Supplied material Start Marker

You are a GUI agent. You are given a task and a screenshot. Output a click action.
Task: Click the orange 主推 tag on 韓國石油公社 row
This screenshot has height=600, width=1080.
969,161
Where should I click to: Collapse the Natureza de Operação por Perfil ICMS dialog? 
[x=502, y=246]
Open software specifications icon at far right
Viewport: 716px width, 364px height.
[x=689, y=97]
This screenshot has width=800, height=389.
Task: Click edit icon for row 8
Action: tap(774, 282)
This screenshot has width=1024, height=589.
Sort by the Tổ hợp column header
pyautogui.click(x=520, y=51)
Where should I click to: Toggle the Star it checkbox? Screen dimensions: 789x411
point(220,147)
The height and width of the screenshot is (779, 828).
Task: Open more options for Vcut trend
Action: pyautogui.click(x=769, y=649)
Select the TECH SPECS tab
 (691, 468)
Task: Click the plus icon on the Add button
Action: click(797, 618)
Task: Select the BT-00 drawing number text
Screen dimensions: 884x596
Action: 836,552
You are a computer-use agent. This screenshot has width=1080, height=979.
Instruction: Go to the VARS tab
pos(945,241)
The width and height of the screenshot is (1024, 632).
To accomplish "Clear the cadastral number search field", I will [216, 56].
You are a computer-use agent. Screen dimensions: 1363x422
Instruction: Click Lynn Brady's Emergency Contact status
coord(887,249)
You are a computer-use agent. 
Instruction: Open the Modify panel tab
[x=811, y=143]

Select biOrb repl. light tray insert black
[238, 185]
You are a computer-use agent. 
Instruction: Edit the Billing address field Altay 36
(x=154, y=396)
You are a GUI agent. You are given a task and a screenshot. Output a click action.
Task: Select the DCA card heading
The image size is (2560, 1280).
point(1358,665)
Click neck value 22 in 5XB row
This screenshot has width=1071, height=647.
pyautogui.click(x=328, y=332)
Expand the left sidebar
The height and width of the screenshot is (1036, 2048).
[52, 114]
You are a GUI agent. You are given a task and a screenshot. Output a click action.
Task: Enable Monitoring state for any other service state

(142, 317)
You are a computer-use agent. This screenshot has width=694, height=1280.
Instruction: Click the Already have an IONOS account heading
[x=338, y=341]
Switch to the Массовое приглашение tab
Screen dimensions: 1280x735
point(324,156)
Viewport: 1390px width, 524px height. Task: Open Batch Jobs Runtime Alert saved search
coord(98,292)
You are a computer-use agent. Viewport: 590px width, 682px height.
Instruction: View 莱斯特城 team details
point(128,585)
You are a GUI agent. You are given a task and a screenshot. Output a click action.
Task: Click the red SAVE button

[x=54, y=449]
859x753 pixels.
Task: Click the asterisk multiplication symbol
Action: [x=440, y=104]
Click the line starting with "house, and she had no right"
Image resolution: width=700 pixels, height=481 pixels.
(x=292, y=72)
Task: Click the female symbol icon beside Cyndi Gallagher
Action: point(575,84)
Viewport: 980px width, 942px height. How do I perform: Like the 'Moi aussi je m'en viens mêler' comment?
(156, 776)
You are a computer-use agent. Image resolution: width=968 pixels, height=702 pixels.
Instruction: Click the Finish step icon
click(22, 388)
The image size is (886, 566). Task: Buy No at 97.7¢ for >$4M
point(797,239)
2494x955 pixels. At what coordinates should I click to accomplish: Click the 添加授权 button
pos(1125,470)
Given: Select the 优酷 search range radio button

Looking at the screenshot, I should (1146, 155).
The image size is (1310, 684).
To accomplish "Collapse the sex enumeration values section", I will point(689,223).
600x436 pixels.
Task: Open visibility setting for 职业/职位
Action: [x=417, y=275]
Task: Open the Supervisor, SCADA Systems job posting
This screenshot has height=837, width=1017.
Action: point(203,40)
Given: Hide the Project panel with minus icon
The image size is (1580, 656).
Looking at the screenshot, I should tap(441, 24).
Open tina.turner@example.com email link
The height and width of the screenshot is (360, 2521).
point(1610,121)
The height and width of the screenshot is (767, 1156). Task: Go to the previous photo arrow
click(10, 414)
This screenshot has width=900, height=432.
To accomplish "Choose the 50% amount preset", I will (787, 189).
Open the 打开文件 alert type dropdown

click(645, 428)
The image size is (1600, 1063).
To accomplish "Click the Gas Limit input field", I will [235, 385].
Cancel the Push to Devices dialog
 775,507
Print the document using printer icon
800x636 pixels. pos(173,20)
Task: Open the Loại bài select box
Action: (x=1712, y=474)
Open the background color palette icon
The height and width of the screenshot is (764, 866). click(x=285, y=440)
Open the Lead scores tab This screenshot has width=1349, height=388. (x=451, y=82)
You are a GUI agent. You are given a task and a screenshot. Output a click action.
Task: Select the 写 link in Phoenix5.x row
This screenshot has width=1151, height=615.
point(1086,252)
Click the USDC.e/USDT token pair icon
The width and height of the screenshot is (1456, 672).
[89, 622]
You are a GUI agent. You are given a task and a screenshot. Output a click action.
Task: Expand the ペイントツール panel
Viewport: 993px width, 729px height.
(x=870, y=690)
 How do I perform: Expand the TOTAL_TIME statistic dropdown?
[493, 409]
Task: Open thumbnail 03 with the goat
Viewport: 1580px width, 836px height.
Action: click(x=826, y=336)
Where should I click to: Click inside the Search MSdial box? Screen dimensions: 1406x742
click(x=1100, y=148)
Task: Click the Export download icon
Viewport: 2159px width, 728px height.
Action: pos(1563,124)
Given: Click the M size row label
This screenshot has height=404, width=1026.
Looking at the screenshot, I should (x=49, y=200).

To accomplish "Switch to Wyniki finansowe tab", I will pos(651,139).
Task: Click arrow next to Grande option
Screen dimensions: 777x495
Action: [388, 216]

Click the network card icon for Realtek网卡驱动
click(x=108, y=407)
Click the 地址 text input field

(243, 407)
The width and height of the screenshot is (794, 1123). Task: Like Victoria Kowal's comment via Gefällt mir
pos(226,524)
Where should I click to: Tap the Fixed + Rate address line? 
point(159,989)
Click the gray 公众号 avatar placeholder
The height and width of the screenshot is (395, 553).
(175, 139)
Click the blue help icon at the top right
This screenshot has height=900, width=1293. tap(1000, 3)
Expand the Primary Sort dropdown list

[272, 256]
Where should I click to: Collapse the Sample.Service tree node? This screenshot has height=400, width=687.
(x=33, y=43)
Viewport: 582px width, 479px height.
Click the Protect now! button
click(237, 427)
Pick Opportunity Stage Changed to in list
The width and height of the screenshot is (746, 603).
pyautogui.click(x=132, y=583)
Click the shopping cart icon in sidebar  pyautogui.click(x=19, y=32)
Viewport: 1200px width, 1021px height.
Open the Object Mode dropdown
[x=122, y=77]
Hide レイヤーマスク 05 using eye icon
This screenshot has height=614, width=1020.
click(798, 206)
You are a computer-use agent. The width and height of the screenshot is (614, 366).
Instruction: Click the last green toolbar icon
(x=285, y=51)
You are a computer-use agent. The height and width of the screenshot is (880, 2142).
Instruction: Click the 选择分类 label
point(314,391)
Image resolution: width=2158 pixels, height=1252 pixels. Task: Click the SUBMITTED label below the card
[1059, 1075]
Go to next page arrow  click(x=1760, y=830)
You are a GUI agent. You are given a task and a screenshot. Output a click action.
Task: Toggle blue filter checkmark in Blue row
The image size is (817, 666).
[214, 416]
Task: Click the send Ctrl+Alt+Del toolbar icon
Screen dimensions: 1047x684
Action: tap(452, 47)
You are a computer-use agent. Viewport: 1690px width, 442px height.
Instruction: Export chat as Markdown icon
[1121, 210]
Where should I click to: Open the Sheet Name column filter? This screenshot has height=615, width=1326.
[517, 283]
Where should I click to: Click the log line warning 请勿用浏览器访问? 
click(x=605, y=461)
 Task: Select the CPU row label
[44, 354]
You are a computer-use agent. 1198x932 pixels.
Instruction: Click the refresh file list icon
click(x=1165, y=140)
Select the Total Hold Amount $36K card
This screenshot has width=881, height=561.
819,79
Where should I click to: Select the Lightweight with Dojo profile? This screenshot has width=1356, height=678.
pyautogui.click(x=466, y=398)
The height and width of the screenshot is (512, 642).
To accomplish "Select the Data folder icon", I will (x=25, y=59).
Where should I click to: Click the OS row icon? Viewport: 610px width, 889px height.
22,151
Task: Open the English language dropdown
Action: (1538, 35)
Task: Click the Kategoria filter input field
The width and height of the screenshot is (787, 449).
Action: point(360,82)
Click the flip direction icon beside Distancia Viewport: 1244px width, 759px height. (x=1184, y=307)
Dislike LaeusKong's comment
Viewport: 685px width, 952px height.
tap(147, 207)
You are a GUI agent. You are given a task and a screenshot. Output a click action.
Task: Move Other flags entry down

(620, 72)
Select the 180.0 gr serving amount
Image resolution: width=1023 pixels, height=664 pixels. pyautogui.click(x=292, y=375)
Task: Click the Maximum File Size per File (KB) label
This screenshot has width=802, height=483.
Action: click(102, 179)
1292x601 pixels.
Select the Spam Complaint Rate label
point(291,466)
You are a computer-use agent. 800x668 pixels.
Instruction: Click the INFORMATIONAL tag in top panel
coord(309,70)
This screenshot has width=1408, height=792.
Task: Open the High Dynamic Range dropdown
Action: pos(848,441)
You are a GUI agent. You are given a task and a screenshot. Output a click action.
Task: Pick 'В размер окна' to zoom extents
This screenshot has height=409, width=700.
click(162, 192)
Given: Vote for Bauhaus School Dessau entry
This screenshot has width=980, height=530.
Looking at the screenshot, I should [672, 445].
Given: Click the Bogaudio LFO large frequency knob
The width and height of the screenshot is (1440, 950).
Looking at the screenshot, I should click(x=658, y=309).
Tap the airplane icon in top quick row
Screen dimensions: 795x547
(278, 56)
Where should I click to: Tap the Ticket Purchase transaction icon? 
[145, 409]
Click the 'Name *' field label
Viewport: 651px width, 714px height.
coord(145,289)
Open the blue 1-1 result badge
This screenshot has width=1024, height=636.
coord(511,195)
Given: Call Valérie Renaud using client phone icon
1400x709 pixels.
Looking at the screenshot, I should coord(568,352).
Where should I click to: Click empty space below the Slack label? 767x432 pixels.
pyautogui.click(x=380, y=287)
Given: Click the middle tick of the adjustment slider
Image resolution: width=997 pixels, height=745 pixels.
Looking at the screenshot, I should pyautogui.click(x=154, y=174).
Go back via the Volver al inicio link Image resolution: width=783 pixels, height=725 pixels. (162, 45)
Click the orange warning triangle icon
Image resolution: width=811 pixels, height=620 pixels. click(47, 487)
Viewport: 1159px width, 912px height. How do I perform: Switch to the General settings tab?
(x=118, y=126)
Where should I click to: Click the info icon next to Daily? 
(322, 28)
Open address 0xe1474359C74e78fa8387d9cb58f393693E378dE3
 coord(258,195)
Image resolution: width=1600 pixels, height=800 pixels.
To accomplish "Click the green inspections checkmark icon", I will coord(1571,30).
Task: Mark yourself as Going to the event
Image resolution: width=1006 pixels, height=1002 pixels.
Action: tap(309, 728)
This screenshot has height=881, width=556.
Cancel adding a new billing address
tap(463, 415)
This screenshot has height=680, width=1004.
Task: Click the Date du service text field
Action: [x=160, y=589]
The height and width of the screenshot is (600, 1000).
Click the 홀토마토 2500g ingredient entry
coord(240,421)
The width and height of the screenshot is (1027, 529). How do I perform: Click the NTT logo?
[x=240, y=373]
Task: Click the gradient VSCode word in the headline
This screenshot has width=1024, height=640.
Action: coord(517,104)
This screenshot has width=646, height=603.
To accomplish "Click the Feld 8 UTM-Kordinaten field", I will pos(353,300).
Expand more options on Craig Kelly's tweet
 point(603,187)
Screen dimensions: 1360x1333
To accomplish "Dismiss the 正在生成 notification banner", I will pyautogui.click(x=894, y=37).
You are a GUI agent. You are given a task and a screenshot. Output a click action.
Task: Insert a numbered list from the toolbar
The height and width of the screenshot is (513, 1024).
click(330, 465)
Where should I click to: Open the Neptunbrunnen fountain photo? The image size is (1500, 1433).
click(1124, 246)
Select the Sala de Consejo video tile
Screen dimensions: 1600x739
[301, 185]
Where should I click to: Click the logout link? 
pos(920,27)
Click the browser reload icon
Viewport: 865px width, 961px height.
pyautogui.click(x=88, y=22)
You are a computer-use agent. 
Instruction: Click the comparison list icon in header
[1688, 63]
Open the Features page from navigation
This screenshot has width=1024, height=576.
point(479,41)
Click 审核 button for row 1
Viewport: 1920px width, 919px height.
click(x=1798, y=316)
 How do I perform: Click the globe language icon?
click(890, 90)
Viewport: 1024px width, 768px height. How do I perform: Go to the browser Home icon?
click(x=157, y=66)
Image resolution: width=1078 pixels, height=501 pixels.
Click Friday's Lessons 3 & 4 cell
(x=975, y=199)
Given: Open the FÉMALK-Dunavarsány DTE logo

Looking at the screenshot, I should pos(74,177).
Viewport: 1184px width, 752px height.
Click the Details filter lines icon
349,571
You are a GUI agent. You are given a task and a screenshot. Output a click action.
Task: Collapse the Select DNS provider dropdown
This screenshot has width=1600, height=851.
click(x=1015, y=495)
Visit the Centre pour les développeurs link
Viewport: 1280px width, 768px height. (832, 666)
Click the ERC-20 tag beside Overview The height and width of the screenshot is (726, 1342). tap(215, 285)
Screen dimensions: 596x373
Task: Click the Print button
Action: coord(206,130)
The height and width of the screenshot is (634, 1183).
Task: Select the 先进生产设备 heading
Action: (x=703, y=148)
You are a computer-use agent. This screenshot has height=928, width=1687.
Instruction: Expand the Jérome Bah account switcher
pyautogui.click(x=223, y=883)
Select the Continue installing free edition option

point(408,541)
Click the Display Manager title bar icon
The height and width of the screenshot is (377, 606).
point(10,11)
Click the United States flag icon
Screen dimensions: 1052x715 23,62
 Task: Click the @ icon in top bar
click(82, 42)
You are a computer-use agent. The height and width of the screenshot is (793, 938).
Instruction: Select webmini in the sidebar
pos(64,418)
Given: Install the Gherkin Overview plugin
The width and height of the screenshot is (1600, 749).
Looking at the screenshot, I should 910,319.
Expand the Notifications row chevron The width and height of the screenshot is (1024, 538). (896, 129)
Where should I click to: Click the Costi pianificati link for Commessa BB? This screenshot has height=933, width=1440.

Supplied material End Marker

Task requirements → Look through the material and find each line that includes "checkmark", then copy it.

Worked solution →
Task: Toggle blue filter checkmark in Blue row
To accomplish "Click the green inspections checkmark icon", I will coord(1571,30).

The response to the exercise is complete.